INFORMATION GIVEN:

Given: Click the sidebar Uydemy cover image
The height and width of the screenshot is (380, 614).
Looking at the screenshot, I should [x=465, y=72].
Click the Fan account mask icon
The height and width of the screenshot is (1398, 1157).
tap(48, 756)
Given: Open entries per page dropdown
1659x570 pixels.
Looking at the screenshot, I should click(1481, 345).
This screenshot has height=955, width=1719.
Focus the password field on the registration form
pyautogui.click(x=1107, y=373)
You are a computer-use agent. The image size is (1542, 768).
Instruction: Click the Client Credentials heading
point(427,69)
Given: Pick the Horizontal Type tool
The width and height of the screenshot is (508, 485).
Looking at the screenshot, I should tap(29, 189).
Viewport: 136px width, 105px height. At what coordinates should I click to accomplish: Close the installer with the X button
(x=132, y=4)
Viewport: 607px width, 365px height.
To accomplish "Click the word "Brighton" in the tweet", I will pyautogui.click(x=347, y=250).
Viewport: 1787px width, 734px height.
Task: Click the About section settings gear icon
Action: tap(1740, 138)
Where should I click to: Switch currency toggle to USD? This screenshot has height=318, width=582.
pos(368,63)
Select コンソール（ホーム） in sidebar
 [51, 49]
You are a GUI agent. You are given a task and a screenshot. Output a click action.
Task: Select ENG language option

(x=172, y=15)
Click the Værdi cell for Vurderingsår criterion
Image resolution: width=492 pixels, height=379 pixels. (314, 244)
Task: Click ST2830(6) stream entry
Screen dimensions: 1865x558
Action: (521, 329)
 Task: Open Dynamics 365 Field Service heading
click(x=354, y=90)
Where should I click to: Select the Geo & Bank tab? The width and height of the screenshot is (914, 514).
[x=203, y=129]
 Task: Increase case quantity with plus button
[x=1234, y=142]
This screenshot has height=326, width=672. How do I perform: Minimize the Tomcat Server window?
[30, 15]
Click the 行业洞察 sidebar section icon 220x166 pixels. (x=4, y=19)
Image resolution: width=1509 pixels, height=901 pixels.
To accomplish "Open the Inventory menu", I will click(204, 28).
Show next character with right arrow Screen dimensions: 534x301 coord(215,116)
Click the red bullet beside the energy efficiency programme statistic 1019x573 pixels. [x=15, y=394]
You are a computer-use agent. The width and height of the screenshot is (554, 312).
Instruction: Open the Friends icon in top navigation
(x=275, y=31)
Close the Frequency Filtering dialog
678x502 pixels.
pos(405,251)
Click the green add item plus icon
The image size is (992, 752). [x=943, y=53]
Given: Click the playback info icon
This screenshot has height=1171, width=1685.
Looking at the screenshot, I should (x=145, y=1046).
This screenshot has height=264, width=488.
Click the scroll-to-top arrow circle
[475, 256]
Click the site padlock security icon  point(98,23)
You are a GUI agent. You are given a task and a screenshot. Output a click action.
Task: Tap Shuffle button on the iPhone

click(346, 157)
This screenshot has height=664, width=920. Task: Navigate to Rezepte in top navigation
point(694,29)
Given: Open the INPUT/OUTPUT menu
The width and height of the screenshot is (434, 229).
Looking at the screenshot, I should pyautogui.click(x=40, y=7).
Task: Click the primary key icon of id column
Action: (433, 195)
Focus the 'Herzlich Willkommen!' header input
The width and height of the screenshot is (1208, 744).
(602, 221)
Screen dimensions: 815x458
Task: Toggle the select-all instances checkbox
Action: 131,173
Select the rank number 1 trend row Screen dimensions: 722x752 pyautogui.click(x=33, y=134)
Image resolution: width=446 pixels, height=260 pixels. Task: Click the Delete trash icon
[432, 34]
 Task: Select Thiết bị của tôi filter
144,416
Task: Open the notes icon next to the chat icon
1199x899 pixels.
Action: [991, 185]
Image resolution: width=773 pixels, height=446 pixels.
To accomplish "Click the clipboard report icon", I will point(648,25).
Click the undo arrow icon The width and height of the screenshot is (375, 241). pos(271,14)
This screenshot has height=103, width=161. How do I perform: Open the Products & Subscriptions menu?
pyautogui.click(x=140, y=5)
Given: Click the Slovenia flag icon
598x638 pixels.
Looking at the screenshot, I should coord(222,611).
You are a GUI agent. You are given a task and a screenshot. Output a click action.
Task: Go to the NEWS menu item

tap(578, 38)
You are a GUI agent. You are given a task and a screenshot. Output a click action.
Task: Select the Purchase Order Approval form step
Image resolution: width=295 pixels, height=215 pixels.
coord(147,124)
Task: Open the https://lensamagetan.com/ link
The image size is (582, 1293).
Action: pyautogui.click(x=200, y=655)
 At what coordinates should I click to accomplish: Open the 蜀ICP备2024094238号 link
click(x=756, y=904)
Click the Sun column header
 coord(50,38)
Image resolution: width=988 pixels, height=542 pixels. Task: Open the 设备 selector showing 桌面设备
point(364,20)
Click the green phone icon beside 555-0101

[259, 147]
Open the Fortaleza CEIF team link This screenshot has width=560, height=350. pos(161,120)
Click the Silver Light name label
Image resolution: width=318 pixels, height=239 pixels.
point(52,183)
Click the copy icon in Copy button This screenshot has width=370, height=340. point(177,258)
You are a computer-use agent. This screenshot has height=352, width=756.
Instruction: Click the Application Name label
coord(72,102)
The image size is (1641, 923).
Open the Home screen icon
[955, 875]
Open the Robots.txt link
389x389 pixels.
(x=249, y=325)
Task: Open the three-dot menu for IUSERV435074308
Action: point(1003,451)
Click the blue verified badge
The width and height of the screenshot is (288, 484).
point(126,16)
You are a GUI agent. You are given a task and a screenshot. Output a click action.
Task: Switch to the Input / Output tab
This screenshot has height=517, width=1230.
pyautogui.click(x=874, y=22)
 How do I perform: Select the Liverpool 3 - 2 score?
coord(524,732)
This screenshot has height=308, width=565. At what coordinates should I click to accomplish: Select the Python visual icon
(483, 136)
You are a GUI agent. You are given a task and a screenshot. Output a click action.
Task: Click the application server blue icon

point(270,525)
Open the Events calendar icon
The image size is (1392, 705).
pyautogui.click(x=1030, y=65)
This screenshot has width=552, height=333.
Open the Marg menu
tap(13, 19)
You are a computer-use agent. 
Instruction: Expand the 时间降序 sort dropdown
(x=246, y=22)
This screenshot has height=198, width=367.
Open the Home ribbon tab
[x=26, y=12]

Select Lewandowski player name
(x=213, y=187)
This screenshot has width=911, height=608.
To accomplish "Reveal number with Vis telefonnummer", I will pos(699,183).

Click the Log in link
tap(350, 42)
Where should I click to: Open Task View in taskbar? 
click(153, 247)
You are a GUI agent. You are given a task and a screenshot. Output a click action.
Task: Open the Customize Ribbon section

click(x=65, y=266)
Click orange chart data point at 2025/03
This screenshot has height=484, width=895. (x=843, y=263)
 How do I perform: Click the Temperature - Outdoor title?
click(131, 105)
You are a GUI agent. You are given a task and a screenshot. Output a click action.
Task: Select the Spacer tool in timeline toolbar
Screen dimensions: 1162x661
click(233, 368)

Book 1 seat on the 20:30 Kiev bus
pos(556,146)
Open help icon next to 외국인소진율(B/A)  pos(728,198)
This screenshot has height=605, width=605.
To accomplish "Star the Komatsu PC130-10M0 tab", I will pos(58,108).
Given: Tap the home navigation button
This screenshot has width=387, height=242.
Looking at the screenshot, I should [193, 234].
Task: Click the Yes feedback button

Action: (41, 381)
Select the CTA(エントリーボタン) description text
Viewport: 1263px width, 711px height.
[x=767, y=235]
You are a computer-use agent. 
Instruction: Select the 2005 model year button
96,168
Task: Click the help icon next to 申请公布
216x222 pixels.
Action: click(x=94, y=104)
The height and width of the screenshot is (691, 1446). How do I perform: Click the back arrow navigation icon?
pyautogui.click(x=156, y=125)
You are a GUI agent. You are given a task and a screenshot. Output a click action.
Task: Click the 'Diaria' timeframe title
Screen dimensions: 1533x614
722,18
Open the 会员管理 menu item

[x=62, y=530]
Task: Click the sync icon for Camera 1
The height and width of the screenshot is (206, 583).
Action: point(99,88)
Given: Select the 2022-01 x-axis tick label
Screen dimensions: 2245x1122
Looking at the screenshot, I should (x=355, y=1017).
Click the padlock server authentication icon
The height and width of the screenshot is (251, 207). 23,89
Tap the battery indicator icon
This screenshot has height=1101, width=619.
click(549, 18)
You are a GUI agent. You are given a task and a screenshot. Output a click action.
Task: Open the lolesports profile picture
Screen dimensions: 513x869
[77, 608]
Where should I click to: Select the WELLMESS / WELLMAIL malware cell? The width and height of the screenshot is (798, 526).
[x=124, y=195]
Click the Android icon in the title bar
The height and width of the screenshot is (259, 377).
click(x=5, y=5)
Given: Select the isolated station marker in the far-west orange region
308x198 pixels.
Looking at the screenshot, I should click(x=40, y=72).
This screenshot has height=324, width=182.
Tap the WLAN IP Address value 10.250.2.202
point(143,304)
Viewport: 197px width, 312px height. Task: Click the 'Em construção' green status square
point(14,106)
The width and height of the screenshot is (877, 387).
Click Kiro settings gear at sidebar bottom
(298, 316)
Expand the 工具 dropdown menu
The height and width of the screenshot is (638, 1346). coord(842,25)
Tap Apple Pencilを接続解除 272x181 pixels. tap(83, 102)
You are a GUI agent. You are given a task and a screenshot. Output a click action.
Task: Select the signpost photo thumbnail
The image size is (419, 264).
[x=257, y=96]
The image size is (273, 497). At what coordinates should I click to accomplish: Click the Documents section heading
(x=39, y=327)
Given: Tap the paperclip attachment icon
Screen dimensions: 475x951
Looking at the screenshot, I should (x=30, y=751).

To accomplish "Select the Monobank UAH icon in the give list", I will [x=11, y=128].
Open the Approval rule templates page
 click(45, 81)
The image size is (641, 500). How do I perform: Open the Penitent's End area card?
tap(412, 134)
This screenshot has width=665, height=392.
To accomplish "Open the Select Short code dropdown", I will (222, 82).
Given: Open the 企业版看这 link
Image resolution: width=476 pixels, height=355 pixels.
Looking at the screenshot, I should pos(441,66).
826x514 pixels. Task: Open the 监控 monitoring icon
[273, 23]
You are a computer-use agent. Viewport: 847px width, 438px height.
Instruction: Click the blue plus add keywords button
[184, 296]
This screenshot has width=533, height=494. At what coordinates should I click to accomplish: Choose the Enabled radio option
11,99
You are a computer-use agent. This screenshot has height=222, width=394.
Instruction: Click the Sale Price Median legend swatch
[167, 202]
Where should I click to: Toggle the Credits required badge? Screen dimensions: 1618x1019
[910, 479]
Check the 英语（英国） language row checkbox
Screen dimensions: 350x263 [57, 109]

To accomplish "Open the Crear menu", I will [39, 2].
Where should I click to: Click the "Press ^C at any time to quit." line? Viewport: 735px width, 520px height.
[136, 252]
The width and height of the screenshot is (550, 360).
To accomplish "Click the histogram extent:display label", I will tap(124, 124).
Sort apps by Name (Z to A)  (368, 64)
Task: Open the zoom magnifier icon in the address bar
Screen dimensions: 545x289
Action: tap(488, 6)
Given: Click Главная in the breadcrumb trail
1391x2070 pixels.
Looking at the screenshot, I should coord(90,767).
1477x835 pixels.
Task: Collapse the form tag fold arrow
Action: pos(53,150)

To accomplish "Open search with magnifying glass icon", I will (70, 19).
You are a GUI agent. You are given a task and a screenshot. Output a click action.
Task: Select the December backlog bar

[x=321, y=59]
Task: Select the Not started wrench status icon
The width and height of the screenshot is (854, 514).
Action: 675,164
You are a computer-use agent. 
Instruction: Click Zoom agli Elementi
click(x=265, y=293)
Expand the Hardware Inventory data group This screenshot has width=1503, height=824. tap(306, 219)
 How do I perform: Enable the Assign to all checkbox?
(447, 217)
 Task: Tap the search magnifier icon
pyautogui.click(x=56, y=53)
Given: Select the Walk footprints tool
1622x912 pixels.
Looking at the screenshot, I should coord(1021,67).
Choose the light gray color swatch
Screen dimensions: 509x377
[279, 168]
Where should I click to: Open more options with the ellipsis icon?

WHAT THE TASK REQUIRES:
Reproduce the records starting at the line containing "How do I perform: Select" and ending at the line containing "tap(13, 19)", changing "application server" to "web server" and leaving everything else unchanged.

WORKED ANSWER:
 How do I perform: Select the Liverpool 3 - 2 score?
coord(524,732)
This screenshot has height=308, width=565. At what coordinates should I click to accomplish: Select the Python visual icon
(483, 136)
You are a GUI agent. You are given a task and a screenshot. Output a click action.
Task: Click the web server blue icon

point(270,525)
Open the Events calendar icon
The image size is (1392, 705).
pyautogui.click(x=1030, y=65)
This screenshot has width=552, height=333.
Open the Marg menu
tap(13, 19)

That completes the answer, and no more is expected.